# TO DO:
Go through the entries below line by line and count those containing "agent"; the answer is that count alone.

(Entries taken from a collection)

"""

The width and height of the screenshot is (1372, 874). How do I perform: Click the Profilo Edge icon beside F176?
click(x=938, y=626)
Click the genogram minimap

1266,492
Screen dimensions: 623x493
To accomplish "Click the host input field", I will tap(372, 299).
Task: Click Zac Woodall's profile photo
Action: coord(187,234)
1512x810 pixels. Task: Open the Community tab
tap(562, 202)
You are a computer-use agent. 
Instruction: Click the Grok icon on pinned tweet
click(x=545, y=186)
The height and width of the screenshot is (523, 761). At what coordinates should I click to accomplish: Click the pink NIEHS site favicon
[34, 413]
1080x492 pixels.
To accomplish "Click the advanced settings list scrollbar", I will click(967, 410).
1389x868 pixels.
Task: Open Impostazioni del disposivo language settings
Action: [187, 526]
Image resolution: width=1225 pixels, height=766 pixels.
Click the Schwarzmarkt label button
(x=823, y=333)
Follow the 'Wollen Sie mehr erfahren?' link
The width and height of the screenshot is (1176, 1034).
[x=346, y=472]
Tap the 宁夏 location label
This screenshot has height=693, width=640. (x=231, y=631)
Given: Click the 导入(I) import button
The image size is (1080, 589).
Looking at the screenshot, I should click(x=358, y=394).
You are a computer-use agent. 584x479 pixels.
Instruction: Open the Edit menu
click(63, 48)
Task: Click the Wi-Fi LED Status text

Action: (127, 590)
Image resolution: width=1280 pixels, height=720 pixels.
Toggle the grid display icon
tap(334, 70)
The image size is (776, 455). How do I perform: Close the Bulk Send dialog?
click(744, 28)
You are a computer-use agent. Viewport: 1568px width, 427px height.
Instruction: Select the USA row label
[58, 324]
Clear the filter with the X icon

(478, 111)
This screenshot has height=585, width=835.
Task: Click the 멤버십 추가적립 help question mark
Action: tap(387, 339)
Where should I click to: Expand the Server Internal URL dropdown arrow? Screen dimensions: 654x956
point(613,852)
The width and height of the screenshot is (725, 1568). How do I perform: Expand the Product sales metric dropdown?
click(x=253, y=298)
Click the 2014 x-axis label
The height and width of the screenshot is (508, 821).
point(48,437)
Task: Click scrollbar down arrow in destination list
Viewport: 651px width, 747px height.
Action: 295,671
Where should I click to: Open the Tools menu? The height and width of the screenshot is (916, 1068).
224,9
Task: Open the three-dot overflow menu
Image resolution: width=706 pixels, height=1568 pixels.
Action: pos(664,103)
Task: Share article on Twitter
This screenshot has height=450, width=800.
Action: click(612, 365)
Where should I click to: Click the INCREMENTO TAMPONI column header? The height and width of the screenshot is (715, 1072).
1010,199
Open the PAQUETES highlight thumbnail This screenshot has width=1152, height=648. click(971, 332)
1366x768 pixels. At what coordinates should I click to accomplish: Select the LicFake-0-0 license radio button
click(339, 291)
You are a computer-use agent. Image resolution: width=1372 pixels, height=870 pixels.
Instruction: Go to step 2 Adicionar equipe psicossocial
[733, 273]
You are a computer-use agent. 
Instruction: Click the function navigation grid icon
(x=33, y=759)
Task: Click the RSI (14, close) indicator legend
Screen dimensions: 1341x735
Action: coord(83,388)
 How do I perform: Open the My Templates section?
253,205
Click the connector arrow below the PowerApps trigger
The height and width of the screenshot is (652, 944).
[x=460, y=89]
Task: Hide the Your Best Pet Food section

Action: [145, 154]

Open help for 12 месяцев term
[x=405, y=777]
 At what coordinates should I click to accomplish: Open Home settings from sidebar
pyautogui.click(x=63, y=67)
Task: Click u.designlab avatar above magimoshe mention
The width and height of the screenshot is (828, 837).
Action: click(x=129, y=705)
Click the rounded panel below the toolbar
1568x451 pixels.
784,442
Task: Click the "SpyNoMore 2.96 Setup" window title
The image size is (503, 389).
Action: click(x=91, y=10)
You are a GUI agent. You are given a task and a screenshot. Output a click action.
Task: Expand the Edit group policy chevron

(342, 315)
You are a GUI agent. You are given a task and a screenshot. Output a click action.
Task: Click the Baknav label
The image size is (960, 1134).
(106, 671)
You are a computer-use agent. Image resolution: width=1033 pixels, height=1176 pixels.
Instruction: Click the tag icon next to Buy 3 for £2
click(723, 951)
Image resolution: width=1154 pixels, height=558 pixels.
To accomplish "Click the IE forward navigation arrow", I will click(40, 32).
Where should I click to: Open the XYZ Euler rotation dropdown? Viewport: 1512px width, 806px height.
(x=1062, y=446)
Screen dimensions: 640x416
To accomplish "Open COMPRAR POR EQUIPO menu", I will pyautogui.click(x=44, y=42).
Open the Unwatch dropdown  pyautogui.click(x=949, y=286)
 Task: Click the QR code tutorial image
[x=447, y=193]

"""

# ANSWER TO THIS PROBLEM:
8